_Work task_.
In the kitchen tour profile below, what change would Jen Anson like to make to deal with her kitchen being dark? Please answer in one sentence.

_Text provided_.
AIP Kitchen Tour is a monthly feature in which we profile a member of the AIP community and their kitchen setup in hopes that it will further inspire us to get our kitchens organized and set up for success! We’ve interviewed folks who are making the AIP lifestyle a reality in everything from college dorms and small city apartments, to large households with non-AIP family members, and everything in between. Through these interviews, we hope to share how they make it happen across a variety of budgets and living situations, and give the community a wealth of inspiration. Read more Kitchen Tours here!

Name: Jen Anson

Location: St. Johnsbury, Vermont, USA

AI Disease: Hashimoto’s

How long have you been eating AIP? 3.5 years

Have you successfully reintroduced any foods?
Yes: chocolate (my personal favorite), seed spices, nuts and seeds in small amounts, and white rice in very small amounts. I’ve tried reintroducing eggs without much success sadly.

How has the AIP changed your life?
AIP has taught me how to use food to heal myself. I’ve always understood the power and connection between food and healing, but actually using the AIP to help heal my symptoms has been eye opening. Food is powerful medicine and everyday we get the chance to nourish ourselves at least three times a day.

AIP also gave me a sense of control over my symptoms and has taught me patience as healing can take a long time. I’ve also learned to eat different foods such as plantains and fennel, which previously I never used. I enjoy cooking and when I need a little inspiration, I turn to the many creative people out there who are using AIP compliant food in delicious and novel ways.

Size of your AIP kitchen: 18 feet x 12 feet

Favorite thing about your kitchen:
I like that when you enter our house, the kitchen is the first room that you come into. Even though it’s small, our kitchen is the heart of our home and you can feel it when you walk in the door. Our home is an 1860’s Victorian so it’s a bit quirky, but that’s why I like it. I also love our large fridge.

Least favorite thing about your kitchen:
It’s pretty dark. The rest of our house gets a ton of sunlight, but the kitchen doesn’t. We’d like to remedy that issue and take down a wall to open things up.

Are there any cheap gadgets or little tools that you have found make AIP easier?

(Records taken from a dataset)
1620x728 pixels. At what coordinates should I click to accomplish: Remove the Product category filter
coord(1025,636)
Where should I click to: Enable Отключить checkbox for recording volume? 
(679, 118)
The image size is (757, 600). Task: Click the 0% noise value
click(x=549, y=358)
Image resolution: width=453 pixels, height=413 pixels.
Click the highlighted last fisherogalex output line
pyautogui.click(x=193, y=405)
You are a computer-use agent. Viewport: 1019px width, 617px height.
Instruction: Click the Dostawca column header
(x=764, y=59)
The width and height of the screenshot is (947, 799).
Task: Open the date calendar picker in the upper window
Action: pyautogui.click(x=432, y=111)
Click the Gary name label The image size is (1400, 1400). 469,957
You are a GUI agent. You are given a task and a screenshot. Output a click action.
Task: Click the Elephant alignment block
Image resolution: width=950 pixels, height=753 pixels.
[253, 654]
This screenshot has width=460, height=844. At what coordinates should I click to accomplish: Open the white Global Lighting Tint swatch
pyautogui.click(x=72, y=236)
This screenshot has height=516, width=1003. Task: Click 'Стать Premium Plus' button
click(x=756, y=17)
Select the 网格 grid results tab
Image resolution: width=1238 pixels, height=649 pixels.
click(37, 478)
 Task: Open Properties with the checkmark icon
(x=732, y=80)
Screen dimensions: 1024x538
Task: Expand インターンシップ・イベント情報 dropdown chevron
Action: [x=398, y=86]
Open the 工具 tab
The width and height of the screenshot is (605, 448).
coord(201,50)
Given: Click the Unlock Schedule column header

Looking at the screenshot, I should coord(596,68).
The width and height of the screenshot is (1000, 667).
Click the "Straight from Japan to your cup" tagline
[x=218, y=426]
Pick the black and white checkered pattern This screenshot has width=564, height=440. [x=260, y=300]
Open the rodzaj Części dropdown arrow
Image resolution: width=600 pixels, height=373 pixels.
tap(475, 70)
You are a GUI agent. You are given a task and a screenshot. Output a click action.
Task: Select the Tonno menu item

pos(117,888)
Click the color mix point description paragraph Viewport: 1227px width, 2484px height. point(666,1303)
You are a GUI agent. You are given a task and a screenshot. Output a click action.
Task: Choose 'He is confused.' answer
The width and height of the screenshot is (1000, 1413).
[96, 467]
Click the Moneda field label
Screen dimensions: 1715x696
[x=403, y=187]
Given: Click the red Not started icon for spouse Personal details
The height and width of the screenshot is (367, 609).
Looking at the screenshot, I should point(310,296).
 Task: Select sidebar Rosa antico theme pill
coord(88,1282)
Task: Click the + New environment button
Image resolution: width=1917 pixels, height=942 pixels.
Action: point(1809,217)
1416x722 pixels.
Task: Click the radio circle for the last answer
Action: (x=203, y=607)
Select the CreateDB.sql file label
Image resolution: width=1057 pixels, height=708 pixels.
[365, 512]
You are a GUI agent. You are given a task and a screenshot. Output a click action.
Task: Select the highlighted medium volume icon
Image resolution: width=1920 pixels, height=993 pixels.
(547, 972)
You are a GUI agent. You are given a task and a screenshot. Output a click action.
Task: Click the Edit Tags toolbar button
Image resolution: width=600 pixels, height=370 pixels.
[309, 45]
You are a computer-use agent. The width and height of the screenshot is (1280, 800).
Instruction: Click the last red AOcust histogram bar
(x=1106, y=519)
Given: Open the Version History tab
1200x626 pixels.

_Exercise answer_.
She would like to take down a wall to open things up.